Source of truth: data/quizzes/phase-29-rag.yaml.


q-29-01 — Why RAG over fine-tuning the facts in (free)

A teammate proposes "just fine-tune Mini-GPT on the irregular-verb table until it memorizes it; we don't need RAG." List two reasons this is the wrong choice at scale, even though it might work on the §A13 KB.

Answer (a) **Updates**: every KB change requires re-fine-tuning. (b) **Citations**: the model can't say *which* fact it used. At scale (millions of docs, weekly updates), RAG dominates; fine-tuning is for behaviour, not facts.

q-29-02 — Why FlatVectorStore over HNSW for Phase 29

The §A13 KB has ~50 chunks. We use brute-force cosine search (FlatVectorStore), not HNSW. What is the asymptotic crossover scale above which a tree-based index becomes faster than the linear scan?

  1. ≈ 100 vectors
  2. ≈ 1 000 vectors
  3. ≈ 10⁴ vectors
  4. ≈ 10⁶ vectors
Answer **Choice 3 (≈ 10⁴).** HNSW pays its log-factor + per-node overhead above ~10⁴ vectors.
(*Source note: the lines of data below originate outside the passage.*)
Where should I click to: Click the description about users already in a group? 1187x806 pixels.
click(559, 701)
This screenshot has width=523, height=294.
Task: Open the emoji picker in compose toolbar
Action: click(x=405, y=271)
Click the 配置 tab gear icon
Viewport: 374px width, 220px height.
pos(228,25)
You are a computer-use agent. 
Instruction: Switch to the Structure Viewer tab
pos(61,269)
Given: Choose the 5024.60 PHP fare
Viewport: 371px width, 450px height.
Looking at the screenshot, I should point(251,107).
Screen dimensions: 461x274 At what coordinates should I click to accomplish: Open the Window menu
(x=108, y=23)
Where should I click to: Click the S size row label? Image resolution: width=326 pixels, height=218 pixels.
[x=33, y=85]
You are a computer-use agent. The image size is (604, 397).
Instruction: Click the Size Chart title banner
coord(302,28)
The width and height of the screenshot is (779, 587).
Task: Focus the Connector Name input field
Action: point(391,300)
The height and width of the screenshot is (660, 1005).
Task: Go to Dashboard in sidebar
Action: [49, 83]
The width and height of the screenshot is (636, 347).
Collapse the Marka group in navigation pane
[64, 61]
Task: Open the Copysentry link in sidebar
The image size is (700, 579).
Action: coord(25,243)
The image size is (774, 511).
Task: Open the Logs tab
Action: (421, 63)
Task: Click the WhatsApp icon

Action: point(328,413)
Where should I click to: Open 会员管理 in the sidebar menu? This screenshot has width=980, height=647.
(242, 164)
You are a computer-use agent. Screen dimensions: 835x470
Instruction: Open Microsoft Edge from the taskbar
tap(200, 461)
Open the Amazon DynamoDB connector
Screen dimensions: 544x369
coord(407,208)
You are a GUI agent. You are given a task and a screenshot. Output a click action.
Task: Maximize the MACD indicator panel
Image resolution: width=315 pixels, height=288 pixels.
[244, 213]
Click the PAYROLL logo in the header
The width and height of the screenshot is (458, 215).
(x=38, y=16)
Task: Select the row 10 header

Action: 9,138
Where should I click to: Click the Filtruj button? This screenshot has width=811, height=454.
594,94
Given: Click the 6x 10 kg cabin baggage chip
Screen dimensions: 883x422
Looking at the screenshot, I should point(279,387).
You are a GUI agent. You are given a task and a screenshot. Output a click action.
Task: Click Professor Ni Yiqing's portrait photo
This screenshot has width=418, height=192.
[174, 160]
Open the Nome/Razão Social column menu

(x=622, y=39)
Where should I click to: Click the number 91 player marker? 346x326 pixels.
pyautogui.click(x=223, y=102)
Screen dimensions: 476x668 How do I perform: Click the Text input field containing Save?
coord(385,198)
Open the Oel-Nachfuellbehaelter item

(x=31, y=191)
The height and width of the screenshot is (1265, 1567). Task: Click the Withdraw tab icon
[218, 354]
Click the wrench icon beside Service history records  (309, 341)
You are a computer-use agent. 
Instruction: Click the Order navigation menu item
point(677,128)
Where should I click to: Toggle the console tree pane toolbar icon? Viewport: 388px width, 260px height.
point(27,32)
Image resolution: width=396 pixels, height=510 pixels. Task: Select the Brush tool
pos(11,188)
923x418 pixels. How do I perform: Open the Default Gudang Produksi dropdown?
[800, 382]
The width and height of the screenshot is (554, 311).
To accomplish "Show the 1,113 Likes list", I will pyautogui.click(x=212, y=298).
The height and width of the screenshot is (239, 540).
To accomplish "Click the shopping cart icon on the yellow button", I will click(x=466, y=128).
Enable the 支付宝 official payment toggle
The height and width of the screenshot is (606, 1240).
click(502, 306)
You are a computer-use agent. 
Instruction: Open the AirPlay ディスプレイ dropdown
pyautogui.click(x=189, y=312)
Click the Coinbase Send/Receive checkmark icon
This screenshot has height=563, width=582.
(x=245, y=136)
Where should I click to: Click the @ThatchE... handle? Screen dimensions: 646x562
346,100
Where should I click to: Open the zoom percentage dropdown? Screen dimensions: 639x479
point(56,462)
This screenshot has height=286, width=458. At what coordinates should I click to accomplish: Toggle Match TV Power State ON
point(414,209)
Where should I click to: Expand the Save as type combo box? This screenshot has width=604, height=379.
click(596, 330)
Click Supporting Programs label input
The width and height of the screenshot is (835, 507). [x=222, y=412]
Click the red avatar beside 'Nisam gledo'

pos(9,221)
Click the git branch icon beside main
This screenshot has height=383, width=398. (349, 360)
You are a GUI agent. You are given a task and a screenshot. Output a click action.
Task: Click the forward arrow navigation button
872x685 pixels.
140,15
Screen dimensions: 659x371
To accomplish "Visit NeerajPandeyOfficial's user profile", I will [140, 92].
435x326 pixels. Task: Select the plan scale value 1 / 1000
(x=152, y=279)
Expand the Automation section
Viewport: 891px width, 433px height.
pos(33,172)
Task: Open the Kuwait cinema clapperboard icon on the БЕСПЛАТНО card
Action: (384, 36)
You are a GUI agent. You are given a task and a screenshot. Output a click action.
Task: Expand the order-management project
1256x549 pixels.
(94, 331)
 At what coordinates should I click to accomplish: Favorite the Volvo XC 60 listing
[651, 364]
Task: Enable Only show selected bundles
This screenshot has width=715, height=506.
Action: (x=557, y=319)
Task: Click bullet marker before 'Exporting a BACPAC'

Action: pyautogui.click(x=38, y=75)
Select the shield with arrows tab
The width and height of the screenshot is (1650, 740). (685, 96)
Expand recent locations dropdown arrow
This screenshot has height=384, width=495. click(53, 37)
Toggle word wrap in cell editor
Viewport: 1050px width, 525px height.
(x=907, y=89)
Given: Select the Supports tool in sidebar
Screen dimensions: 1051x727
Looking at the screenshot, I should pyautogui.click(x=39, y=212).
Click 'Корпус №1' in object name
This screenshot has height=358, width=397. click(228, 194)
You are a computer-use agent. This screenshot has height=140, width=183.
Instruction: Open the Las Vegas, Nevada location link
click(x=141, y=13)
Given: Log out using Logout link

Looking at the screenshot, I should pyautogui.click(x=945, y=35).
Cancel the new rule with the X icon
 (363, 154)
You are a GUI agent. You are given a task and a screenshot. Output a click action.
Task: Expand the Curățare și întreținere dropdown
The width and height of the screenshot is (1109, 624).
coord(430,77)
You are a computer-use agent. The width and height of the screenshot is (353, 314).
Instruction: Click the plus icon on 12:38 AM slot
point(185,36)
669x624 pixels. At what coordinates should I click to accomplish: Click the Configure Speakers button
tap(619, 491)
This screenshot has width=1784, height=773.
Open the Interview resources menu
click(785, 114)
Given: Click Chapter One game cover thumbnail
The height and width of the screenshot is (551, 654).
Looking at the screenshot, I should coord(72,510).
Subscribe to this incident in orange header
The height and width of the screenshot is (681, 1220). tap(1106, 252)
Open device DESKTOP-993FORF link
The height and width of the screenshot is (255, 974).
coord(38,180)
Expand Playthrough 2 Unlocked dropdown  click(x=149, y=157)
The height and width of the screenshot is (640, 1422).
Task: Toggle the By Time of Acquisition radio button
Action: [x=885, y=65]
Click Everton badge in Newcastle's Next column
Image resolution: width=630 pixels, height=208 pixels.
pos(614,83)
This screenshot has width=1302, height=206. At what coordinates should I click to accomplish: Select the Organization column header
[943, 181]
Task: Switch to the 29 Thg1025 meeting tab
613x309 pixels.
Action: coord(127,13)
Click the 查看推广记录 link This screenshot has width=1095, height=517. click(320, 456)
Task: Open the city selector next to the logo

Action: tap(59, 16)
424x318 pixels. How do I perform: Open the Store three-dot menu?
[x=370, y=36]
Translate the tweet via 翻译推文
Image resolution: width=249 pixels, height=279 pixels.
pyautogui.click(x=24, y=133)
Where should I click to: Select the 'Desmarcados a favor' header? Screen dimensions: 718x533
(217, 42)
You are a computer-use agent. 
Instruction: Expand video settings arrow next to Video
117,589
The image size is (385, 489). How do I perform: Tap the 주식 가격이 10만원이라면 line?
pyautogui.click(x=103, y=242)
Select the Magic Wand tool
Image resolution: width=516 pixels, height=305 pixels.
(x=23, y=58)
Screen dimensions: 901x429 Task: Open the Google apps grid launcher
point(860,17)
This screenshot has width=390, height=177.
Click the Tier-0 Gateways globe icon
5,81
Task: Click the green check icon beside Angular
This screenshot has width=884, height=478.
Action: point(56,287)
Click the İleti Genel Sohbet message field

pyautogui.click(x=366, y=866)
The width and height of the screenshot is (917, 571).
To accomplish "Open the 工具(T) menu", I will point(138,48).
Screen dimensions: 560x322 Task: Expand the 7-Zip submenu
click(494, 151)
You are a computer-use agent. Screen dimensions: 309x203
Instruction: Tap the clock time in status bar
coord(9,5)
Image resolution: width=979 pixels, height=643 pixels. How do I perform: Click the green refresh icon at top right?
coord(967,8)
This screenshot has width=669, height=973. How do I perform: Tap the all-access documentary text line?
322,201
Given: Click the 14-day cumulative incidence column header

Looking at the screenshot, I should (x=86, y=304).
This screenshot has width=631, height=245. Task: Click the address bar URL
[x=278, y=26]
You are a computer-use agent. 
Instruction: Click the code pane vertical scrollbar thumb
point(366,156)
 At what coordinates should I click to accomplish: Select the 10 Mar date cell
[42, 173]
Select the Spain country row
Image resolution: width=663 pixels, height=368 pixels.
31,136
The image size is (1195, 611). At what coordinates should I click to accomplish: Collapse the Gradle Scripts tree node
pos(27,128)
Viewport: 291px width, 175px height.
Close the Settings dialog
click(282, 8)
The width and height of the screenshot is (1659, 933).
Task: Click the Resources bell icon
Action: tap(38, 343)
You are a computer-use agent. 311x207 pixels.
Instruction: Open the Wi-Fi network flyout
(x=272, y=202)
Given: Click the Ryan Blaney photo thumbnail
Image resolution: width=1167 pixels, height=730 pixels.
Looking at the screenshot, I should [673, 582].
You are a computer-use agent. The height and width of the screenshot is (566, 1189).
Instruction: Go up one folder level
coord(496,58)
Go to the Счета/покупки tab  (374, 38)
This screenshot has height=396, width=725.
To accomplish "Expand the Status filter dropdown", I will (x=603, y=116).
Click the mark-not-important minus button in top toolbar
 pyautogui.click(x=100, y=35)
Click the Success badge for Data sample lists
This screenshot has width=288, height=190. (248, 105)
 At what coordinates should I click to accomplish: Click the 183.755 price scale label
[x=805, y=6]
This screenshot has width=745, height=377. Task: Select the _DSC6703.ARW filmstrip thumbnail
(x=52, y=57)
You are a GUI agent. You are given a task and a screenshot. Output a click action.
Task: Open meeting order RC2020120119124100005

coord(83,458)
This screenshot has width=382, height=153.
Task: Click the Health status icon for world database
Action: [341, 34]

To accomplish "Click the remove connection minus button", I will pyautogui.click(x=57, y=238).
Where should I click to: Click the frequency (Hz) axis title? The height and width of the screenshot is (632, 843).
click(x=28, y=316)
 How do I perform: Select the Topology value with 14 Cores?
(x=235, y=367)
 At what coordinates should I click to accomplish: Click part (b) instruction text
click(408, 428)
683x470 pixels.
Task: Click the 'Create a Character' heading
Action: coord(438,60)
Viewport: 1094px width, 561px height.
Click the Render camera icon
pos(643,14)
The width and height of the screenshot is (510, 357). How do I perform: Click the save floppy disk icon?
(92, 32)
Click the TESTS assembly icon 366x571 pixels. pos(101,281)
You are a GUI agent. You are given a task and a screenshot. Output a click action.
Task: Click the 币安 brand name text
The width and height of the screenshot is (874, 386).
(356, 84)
Below that, brute-force on contiguous numpy arrays wins on raw throughput and is much easier to debug.

q-29-03 — Reciprocal Rank Fusion constant (free)

RRF combines two ranked lists with RRF(c) = Σ 1/(60 + rank(c)). Why 60 specifically, and what would change with a much smaller constant like 5?

Answer **60** is Cormack et al.'s empirically robust default that damps the gap between top-1 and top-5 ranks. **5** would make rank-1 contributions dominate, amplifying single-source mistakes. Much larger constants flatten the fusion, making it less discriminative.

q-29-04 — What skipping retrieval costs you

You ablate the retriever — rag_answer sends the bare query to Mini-GPT. Which symptoms should you observe on the §A13 lookup eval set?

  1. Accuracy drops by ≥ 30 percentage points.
  2. Faithfulness metric drops to ~0 (nothing to cite).
  3. Mini-GPT regularizes irregular verbs (e.g., 'writed' for 'wrote').
  4. Latency increases by ≥ 10× (no retrieval to short-circuit).
Answer **Choices 1, 2, 3.** Accuracy and faithfulness collapse because parametric memory is insufficient. Latency actually *decreases* (no retrieval step) — the perverse incentive that makes skipping retrieval tempting until you check correctness.

q-29-05 — Faithfulness ≠ accuracy (free)

Define both metrics in one sentence each, then give one example scenario where you'd have high faithfulness AND low accuracy.

Answer **Faithfulness**: every claim in the answer is supported by the retrieved context. **Accuracy**: the answer is correct against ground truth. Example: a chunk in your KB says "the past simple of eat is `eated`" (a typo); the model faithfully reports `eated` — high faithfulness, low accuracy. RAG is only as good as its KB.